— TO DO —
Reproduce the passage below on Canada's role as a supplier of critical minerals word for word, keeping all of its paragraphs intact.

The question is not whether we require minerals and metals to reach our climate goals, but rather if Canada will become the supplier the world needs.

As a recognized global leader in responsible mineral production, and with markets and consumers increasingly demanding cleaner and greener materials at every stage of the supply-chain for the products they consume, Canada is well placed to become the supplier of choice for these critical inputs.

With 82 per cent of our electricity generation coming from non-GHG emitting sources, Canada produces some of the lowest carbon intensity mineral and metal products anywhere in the world, and can and should play a much more significant role in providing the materials the world needs to get to net-zero.

Manitoba’s mining sector is a key contributor to Canada’s leadership in this space. The mining industry is one of the largest primary-resource industries of Manitoba’s economy, and in 2020 its minerals and metals sector contributed $1.3 billion dollars in GDP to the economy and accounted for more than 11,000 jobs.

Vale’s nickel operation in Thompson and Hudbay Minerals Inc.’s copper and zinc mines in Flin Flon and Snow Lake are just two examples of leading Canadian mining companies operating in the province that are providing the raw materials to literally piece together the tech that will lower our GHG footprint.

Our leadership in sustainably producing the materials is undeniable, but there are other major reasons beyond climate change for Canada to increase its production of critical minerals. One reason revolves around the increasing geopolitical uncertainty that has magnified the precariousness of existing sources of critical minerals, which are vital in telecommunications, health care, computing and clean technologies.

— EXTRACTED ENTRIES —
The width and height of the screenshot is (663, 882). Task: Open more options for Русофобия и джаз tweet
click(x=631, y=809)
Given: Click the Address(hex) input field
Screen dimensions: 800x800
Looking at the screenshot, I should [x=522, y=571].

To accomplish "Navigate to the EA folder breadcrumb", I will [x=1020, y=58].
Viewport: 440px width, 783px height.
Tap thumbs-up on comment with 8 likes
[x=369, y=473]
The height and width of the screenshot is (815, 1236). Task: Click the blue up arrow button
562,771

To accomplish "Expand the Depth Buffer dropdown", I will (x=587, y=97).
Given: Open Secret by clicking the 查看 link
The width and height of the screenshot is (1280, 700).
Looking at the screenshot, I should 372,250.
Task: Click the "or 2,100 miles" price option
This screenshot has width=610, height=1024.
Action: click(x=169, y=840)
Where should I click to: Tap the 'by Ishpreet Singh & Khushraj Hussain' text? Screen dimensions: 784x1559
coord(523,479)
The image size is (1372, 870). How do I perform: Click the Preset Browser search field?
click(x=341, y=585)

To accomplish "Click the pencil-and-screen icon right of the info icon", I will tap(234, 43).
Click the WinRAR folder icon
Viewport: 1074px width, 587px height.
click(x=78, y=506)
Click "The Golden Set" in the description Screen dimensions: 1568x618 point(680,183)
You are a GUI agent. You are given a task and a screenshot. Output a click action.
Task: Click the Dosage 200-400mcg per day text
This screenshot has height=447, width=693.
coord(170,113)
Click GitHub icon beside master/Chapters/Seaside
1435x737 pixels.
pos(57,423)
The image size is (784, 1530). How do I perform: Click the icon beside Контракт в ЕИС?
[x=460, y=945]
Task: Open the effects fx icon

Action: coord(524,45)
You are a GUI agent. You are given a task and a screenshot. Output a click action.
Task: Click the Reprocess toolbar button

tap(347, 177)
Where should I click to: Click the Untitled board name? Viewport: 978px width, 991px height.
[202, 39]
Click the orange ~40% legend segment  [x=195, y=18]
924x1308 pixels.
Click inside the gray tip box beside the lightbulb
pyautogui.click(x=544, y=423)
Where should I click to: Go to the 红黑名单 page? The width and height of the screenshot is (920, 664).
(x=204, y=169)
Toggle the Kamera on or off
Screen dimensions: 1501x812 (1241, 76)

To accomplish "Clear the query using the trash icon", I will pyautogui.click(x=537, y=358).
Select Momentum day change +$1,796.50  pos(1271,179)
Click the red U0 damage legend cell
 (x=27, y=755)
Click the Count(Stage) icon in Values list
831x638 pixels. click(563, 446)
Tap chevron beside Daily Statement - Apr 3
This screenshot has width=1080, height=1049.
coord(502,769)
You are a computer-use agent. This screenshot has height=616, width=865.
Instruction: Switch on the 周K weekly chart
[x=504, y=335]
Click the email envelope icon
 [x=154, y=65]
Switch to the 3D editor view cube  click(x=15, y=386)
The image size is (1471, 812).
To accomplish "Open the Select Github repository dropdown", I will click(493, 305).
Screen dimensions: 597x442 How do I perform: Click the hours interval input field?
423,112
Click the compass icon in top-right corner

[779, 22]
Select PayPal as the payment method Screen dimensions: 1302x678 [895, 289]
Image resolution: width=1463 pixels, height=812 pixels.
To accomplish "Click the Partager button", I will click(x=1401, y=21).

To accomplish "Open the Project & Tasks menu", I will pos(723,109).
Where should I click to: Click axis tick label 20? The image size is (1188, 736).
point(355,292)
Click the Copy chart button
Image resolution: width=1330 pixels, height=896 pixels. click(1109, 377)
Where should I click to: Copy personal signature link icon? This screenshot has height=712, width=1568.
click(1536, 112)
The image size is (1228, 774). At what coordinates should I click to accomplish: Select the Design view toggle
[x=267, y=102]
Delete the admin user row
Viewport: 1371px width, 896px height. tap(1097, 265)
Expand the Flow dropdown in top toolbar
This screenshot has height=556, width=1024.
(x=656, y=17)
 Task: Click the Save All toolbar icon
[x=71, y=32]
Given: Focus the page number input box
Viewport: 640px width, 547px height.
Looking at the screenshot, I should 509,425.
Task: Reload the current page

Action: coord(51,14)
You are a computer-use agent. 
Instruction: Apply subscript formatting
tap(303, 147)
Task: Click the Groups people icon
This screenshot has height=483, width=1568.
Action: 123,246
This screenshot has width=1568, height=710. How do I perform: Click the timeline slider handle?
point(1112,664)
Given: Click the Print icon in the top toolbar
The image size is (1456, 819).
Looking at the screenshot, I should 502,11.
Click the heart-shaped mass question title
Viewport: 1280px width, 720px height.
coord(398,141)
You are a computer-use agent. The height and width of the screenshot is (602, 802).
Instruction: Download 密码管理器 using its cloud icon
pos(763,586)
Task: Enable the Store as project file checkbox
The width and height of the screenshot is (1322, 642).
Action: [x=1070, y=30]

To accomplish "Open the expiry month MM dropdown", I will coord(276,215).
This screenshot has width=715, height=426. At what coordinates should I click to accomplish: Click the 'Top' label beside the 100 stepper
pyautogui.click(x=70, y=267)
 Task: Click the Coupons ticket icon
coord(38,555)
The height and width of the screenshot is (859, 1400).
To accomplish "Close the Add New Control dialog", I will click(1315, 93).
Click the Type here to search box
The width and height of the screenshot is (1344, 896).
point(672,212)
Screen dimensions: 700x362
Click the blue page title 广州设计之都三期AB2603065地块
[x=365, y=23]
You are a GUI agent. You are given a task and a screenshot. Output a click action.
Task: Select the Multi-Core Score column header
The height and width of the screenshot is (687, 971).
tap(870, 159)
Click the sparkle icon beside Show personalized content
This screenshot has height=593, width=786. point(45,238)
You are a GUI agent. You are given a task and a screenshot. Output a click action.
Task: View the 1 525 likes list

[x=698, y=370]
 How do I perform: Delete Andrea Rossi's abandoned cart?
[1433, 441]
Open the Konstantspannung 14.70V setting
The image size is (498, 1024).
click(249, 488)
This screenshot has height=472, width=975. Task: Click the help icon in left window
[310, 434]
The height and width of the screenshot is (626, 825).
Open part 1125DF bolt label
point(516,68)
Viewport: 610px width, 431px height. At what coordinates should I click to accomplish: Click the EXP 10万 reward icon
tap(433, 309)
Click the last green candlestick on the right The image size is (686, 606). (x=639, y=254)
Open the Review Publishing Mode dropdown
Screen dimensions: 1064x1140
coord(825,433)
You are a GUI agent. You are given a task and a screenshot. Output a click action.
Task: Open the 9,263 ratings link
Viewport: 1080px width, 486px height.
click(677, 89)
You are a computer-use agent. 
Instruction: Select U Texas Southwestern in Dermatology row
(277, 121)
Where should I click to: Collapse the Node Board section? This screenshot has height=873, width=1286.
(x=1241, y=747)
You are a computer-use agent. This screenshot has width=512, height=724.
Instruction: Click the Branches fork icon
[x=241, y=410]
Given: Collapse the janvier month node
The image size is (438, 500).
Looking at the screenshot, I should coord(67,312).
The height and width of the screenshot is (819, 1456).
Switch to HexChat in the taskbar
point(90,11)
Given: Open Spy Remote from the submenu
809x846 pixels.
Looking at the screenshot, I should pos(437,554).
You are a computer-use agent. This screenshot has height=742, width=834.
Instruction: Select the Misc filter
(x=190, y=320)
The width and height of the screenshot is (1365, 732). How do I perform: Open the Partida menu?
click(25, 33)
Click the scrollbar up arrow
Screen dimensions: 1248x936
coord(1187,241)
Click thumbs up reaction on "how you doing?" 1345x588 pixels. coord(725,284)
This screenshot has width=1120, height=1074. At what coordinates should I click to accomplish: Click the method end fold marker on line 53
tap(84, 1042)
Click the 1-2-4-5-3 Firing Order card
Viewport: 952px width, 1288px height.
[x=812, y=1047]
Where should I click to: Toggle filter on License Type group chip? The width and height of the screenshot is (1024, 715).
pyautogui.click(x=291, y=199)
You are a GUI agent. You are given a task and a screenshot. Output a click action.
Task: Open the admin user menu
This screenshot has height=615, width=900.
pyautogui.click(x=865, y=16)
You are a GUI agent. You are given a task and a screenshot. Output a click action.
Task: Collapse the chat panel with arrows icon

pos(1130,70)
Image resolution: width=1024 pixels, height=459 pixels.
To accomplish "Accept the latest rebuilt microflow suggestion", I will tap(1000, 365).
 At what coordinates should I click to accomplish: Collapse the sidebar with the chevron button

— YOUR SOLUTION —
The question is not whether we require minerals and metals to reach our climate goals, but rather if Canada will become the supplier the world needs.

As a recognized global leader in responsible mineral production, and with markets and consumers increasingly demanding cleaner and greener materials at every stage of the supply-chain for the products they consume, Canada is well placed to become the supplier of choice for these critical inputs.

With 82 per cent of our electricity generation coming from non-GHG emitting sources, Canada produces some of the lowest carbon intensity mineral and metal products anywhere in the world, and can and should play a much more significant role in providing the materials the world needs to get to net-zero.

Manitoba’s mining sector is a key contributor to Canada’s leadership in this space. The mining industry is one of the largest primary-resource industries of Manitoba’s economy, and in 2020 its minerals and metals sector contributed $1.3 billion dollars in GDP to the economy and accounted for more than 11,000 jobs.

Vale’s nickel operation in Thompson and Hudbay Minerals Inc.’s copper and zinc mines in Flin Flon and Snow Lake are just two examples of leading Canadian mining companies operating in the province that are providing the raw materials to literally piece together the tech that will lower our GHG footprint.

Our leadership in sustainably producing the materials is undeniable, but there are other major reasons beyond climate change for Canada to increase its production of critical minerals. One reason revolves around the increasing geopolitical uncertainty that has magnified the precariousness of existing sources of critical minerals, which are vital in telecommunications, health care, computing and clean technologies.